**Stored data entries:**
# # # # # # #

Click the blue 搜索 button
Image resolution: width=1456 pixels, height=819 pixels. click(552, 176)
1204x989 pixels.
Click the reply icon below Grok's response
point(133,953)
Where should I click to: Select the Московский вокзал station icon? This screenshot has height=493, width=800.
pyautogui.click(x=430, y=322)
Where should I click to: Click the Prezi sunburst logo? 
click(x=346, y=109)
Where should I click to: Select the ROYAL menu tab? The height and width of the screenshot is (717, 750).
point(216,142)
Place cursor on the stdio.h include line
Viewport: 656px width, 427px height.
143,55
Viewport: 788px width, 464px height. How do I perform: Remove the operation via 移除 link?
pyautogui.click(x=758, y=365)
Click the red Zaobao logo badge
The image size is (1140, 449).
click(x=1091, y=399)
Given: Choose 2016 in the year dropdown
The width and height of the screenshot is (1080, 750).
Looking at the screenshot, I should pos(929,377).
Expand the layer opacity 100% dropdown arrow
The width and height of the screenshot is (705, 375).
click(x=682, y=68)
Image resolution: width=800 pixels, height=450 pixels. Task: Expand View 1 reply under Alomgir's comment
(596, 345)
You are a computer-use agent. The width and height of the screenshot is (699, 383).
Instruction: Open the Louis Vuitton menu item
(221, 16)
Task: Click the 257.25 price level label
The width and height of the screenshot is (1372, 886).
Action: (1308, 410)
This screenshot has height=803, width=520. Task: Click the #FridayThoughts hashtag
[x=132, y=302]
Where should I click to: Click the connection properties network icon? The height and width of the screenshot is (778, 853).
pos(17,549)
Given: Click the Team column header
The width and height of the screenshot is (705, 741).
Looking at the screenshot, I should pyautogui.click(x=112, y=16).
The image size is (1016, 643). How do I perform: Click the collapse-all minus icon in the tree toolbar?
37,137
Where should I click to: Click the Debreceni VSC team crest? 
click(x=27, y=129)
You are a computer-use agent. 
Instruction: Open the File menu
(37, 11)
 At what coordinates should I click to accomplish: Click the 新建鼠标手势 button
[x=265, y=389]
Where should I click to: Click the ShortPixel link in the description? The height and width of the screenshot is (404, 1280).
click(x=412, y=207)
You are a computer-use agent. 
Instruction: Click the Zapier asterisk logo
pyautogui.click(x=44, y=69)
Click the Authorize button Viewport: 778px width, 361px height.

# # # # # # #

**TASK DIRECTIONS:**
Give every entry again, character for character.

**ANSWER BELOW:**
Click the blue 搜索 button
Image resolution: width=1456 pixels, height=819 pixels. click(552, 176)
1204x989 pixels.
Click the reply icon below Grok's response
point(133,953)
Where should I click to: Select the Московский вокзал station icon? This screenshot has height=493, width=800.
pyautogui.click(x=430, y=322)
Where should I click to: Click the Prezi sunburst logo? 
click(x=346, y=109)
Where should I click to: Select the ROYAL menu tab? The height and width of the screenshot is (717, 750).
point(216,142)
Place cursor on the stdio.h include line
Viewport: 656px width, 427px height.
143,55
Viewport: 788px width, 464px height. How do I perform: Remove the operation via 移除 link?
pyautogui.click(x=758, y=365)
Click the red Zaobao logo badge
The image size is (1140, 449).
click(x=1091, y=399)
Given: Choose 2016 in the year dropdown
The width and height of the screenshot is (1080, 750).
Looking at the screenshot, I should pos(929,377).
Expand the layer opacity 100% dropdown arrow
The width and height of the screenshot is (705, 375).
click(x=682, y=68)
Image resolution: width=800 pixels, height=450 pixels. Task: Expand View 1 reply under Alomgir's comment
(596, 345)
You are a computer-use agent. The width and height of the screenshot is (699, 383).
Instruction: Open the Louis Vuitton menu item
(221, 16)
Task: Click the 257.25 price level label
The width and height of the screenshot is (1372, 886).
Action: (1308, 410)
This screenshot has height=803, width=520. Task: Click the #FridayThoughts hashtag
[x=132, y=302]
Where should I click to: Click the connection properties network icon? The height and width of the screenshot is (778, 853).
pos(17,549)
Given: Click the Team column header
The width and height of the screenshot is (705, 741).
Looking at the screenshot, I should pyautogui.click(x=112, y=16).
The image size is (1016, 643). How do I perform: Click the collapse-all minus icon in the tree toolbar?
37,137
Where should I click to: Click the Debreceni VSC team crest? 
click(x=27, y=129)
You are a computer-use agent. 
Instruction: Open the File menu
(37, 11)
 At what coordinates should I click to accomplish: Click the 新建鼠标手势 button
[x=265, y=389]
Where should I click to: Click the ShortPixel link in the description? The height and width of the screenshot is (404, 1280).
click(x=412, y=207)
You are a computer-use agent. 
Instruction: Click the Zapier asterisk logo
pyautogui.click(x=44, y=69)
Click the Authorize button Viewport: 778px width, 361px height.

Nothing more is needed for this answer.